**TASK DETAILS:**
Reproduce each record exactly. The pictures should be skipped.

↓↓↓

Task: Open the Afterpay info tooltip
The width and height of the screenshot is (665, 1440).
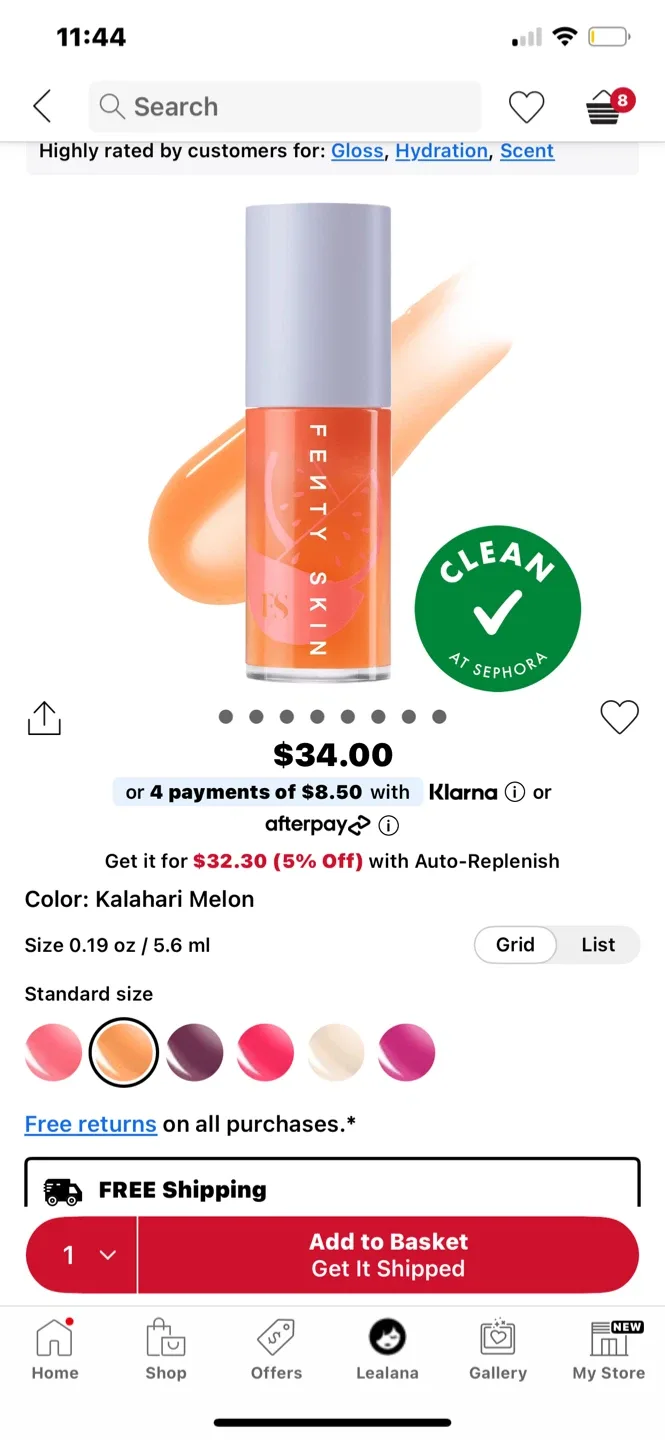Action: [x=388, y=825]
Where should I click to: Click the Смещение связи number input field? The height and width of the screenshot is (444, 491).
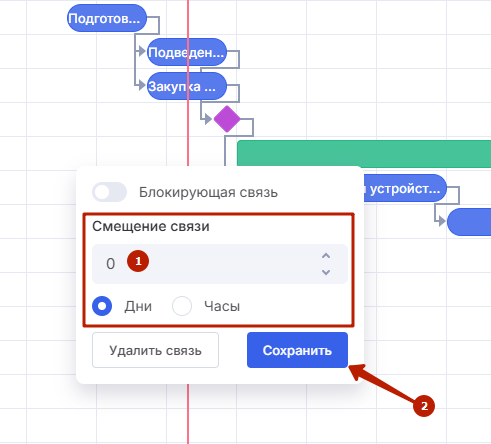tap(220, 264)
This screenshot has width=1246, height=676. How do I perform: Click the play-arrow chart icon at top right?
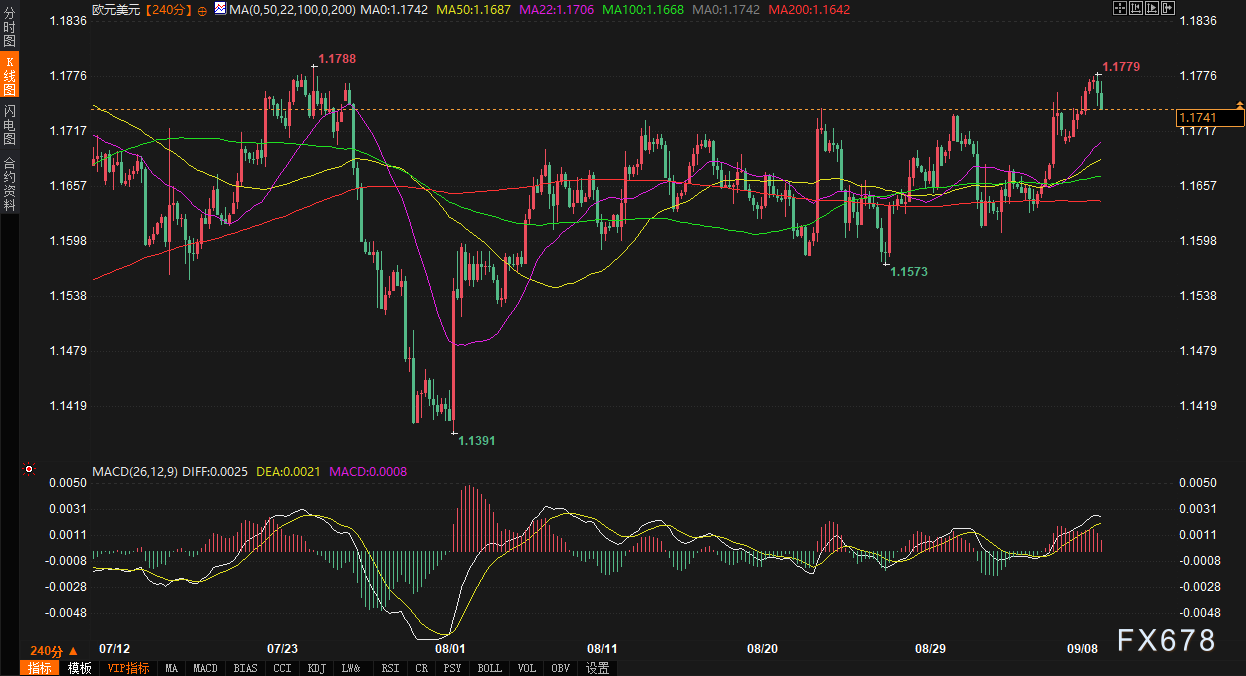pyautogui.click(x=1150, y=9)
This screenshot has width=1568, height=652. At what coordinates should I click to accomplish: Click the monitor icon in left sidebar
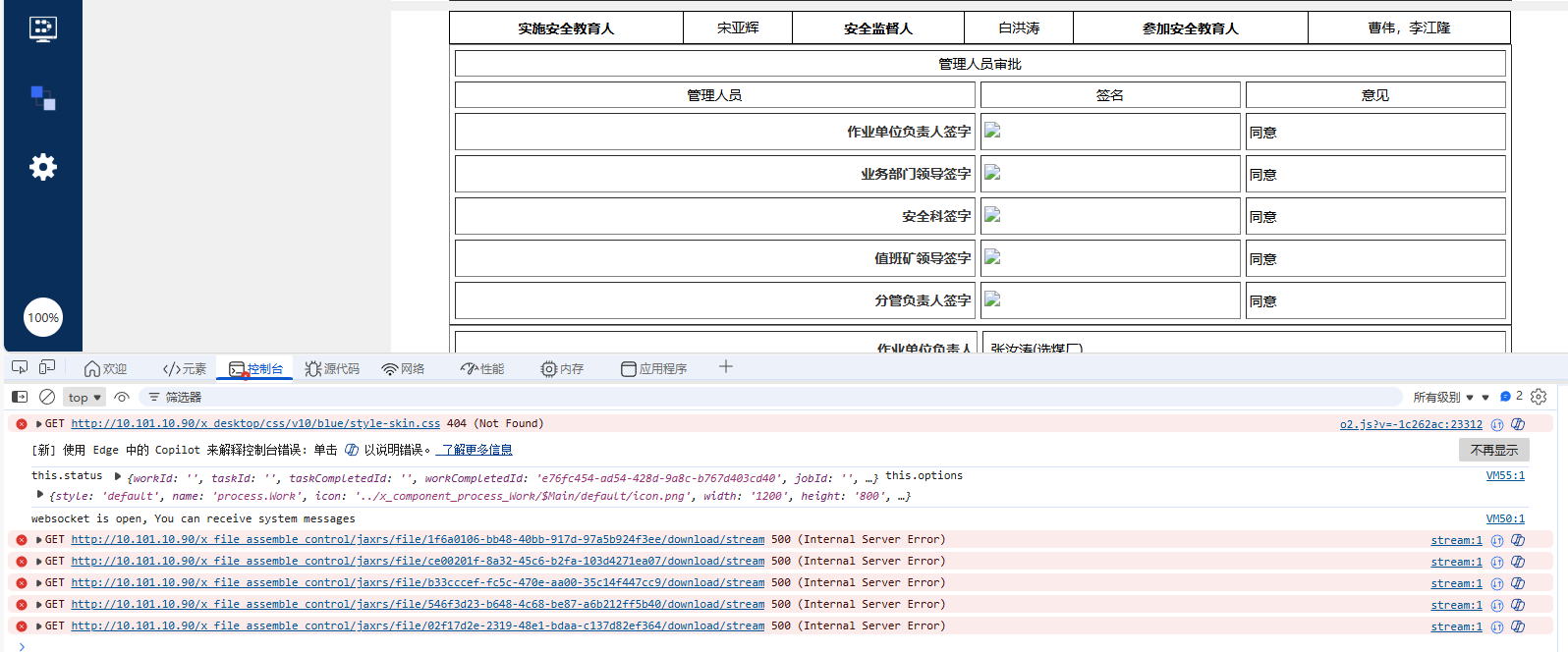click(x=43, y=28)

↑↑↑

**RESPONSE TO THE TASK:**
Task: Open the Afterpay info tooltip
The width and height of the screenshot is (665, 1440).
Action: [x=388, y=825]
Where should I click to: Click the Смещение связи number input field? The height and width of the screenshot is (444, 491).
tap(220, 264)
This screenshot has width=1246, height=676. How do I perform: Click the play-arrow chart icon at top right?
pyautogui.click(x=1150, y=9)
This screenshot has width=1568, height=652. At what coordinates should I click to accomplish: Click the monitor icon in left sidebar
click(x=43, y=28)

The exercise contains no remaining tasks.